People put so much energy into trying to preserve their bodies. But what are they preserving them for, usually? In most cases, they’re just preserving them so they look good until they admit to themselves that they can’t really look good anymore. That doesn’t accomplish anything. So you have to ask yourself, “To what extent am I unwilling to use the body for something that will really have a good impact on the mind?” Then look at the various parts of the body and see that there’s really nothing here that’s worth holding onto for its own sake. Learn to see the body as a tool.

This is all very helpful, even if your basic practice is pleasant. Regardless of whether a painful or a pleasant theme ultimately sparks your awakening, either way you’ve got to do this kind of contemplation on a regular basis.

The same in the other case: Even if your practice is painful, the Buddha says that you’ve got, at the very least, to have the breath as your escape, because there are times when body contemplation can get the mind really disturbed. It can lead to unskillful mind-states, and that’s when you’ve got to drop that theme for the time being and come back to the breath. Give yourself a sense of well-being, of refreshing the mind, because the mind needs its refreshment on the path.

After all, it’s going to be feeding anyhow. And if it doesn’t have something really good to feed on in terms of the concentration, it’s going to go slipping out, jumping over the wall, finding something outside to feed off of, to find its hit of pleasure. So give it something good right here, something that’s visceral, immediate, and skillful; something that helps anchor you in the present moment and puts you in a position where you really can see what’s going on in the mind—because the breath is the closest thing in the body to the mind.

It’s through the breath, or the energy of the breath, that you can actually move your body and be sensitive to what’s going on in the body. So staying with the breath focuses you right next to the mind, at the same time creating a good relationship between the body and the mind.

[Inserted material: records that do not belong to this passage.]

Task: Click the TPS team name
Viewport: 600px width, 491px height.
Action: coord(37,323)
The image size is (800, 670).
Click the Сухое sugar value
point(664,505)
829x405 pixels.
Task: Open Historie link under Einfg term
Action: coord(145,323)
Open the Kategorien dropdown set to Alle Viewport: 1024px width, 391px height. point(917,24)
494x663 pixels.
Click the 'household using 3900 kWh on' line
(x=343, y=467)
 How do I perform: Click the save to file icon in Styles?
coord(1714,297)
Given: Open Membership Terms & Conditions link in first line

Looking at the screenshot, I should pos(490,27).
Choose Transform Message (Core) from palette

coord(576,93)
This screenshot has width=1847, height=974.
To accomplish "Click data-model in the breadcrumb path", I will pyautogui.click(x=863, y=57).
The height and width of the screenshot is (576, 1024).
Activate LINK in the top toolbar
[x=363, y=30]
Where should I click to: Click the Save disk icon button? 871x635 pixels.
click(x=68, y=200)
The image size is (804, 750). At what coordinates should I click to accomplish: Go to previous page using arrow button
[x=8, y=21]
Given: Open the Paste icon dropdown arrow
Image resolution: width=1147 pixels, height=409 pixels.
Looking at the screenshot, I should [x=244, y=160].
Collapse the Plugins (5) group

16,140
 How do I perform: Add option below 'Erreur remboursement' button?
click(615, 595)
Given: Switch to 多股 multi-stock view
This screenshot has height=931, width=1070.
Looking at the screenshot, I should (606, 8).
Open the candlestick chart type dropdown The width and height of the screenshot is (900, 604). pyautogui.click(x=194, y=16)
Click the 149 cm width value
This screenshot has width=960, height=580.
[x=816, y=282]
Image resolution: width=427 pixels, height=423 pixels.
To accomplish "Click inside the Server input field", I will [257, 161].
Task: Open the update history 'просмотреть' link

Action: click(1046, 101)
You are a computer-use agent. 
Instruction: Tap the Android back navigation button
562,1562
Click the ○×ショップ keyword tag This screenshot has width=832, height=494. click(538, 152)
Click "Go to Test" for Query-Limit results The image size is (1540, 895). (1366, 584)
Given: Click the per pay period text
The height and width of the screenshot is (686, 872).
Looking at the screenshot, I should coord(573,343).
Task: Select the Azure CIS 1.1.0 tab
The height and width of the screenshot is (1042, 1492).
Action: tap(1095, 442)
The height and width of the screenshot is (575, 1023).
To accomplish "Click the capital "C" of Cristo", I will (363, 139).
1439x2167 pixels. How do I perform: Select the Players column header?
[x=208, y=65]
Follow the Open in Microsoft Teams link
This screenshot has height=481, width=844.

So whether your practice is going to be painful or pleasant, it’s good to have some experience with both sides, both because nobody can know which side you’re on, and because it helps give balance to both sides.

Be alive to the fact that there are lots of different ways, lots of different themes for training the mind. There are many different themes in the suttas. It’s even possible to work with metta or any of the brahma-viharas as the basis for your concentration. As long as you then use that concentration as a basis for further developing the factors for awakening—and in particular, discernment about what you’re doing as you create a state of mind—that, too, can be one of the pleasant ways of gaining awakening.

But it all has to come down to your ability to watch your own mind as it’s creating unnecessary stress and suffering through its perceptions and feelings and fabrications here in the present moment. Whichever theme leads you to that level of awareness and makes it easy for you to see what you’re doing and where the unnecessary stress is and how you don’t have to create it: That’ll be the method that works. A part of the Buddha’s greatness as a teacher was his realization that there are many different personality tendencies and his ability to provide different ways of dealing with your different tendencies so that regardless of your tendency, there is a way for you to reach awakening.